* Start *

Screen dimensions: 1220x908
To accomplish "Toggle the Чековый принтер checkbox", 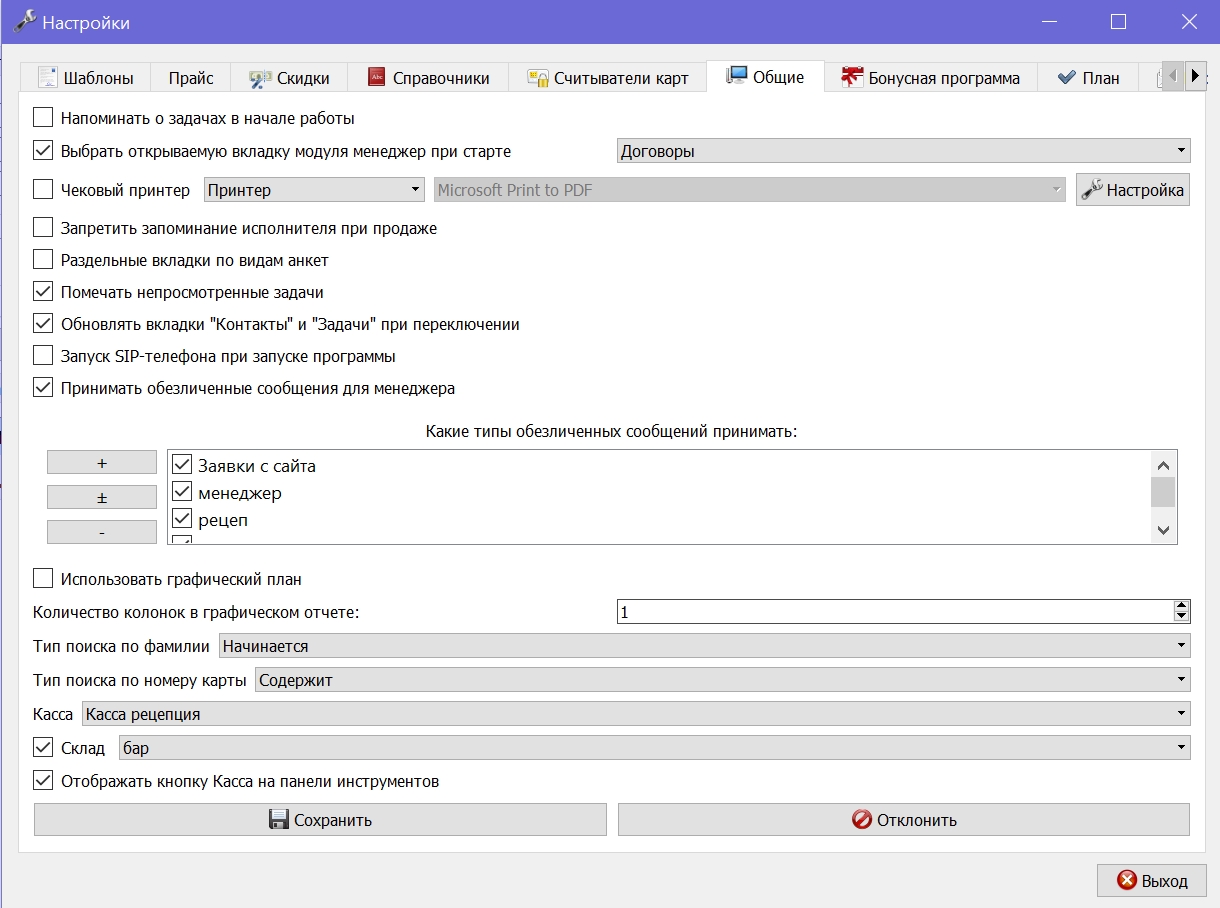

* End *
* Start *

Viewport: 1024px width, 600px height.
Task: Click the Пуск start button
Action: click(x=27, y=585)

* End *
* Start *

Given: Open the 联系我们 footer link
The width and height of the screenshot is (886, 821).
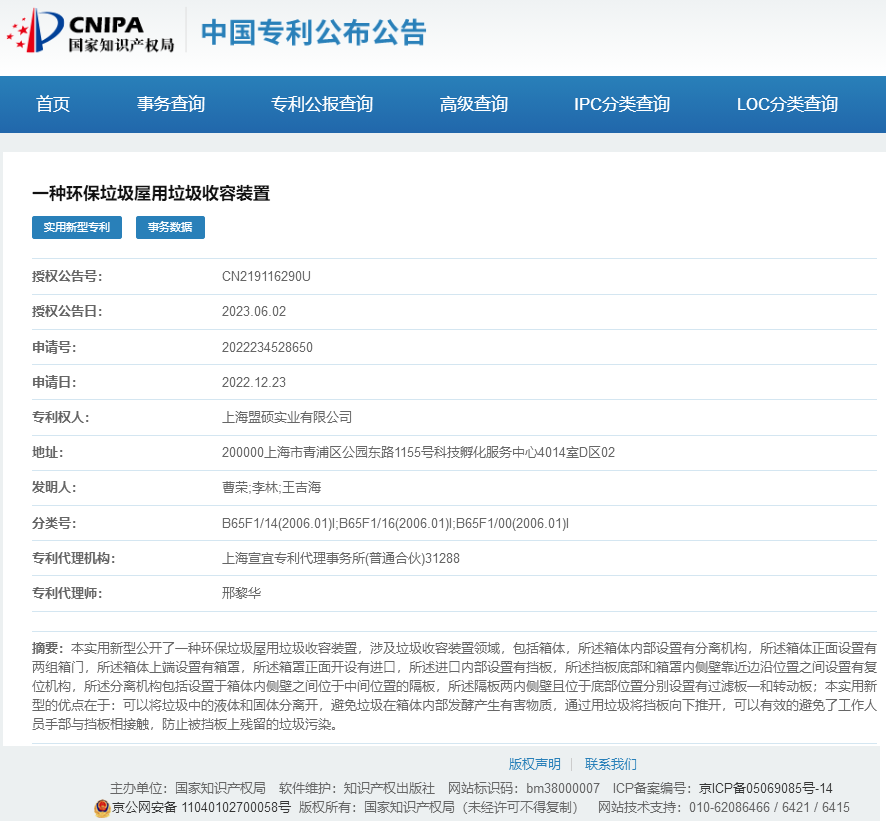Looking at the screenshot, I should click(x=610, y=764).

* End *

# EXERCISE REQUIREMENTS:
Count the lines above that contain the string "width", matching case exactly, and reply with only that number.

# RESPONSE:
2